== INSTRUCTIONS TO FOLLOW ==
Reproduce word for word the lines between the one containing "Toggle the second row swap arrows button" and the end of the entries below, both inclusive; leave out pictures.
※
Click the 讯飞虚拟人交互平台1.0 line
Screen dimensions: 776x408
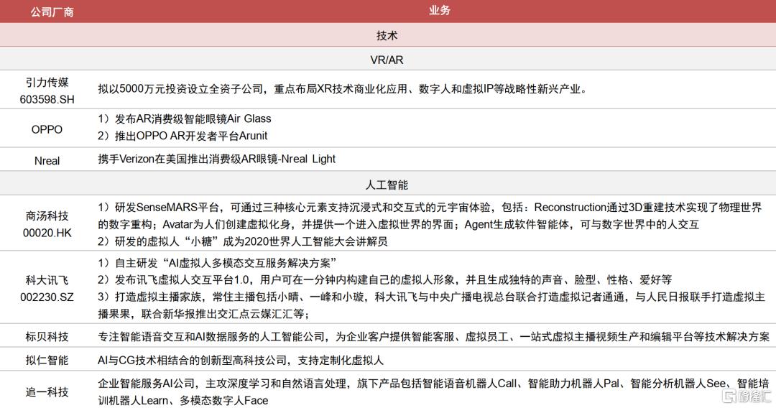[x=384, y=279]
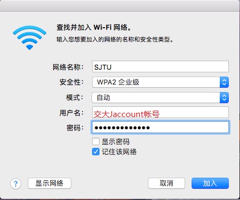This screenshot has height=200, width=240.
Task: Untick the 记住该网络 checkbox
Action: (96, 152)
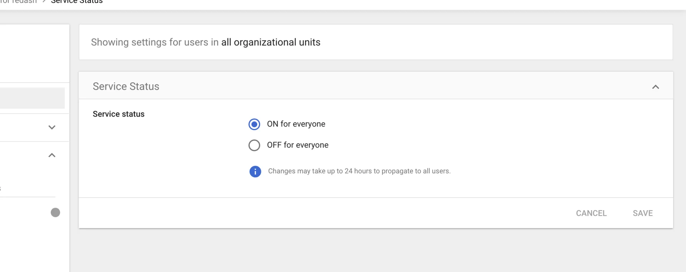Expand the sidebar section with down chevron
Viewport: 686px width, 272px height.
(52, 127)
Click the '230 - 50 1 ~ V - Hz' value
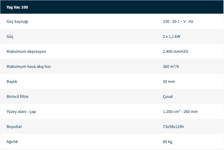The height and width of the screenshot is (150, 224). (178, 21)
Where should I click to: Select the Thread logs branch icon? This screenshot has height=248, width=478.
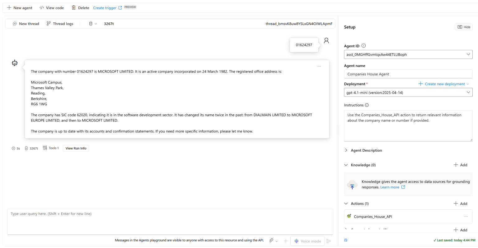coord(49,23)
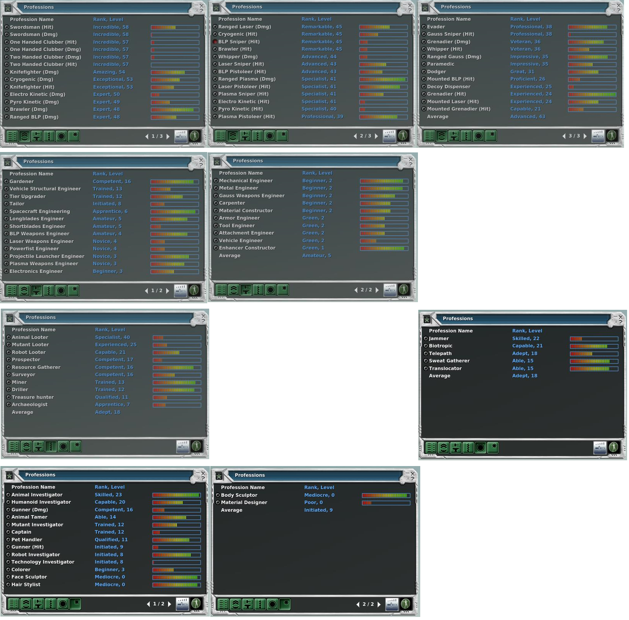Image resolution: width=629 pixels, height=620 pixels.
Task: Click the rank chevrons icon in the Ranged Laser panel
Action: point(233,136)
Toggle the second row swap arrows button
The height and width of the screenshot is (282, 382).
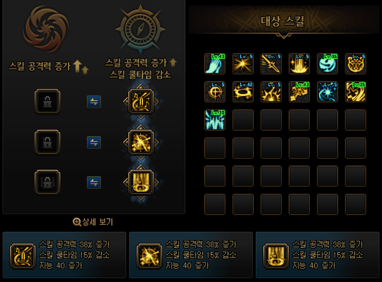(94, 142)
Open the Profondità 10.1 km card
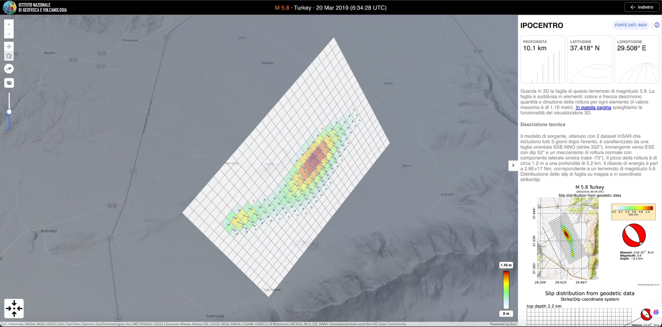This screenshot has height=327, width=662. tap(542, 59)
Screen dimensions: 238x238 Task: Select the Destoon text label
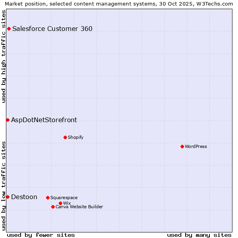point(24,197)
※
== TASK SOLUTION ==
Toggle the second row swap arrows button
The height and width of the screenshot is (282, 382).
(94, 142)
Open the Profondità 10.1 km card
This screenshot has height=327, width=662. tap(542, 59)
Screen dimensions: 238x238 Task: Select the Destoon text label
point(24,197)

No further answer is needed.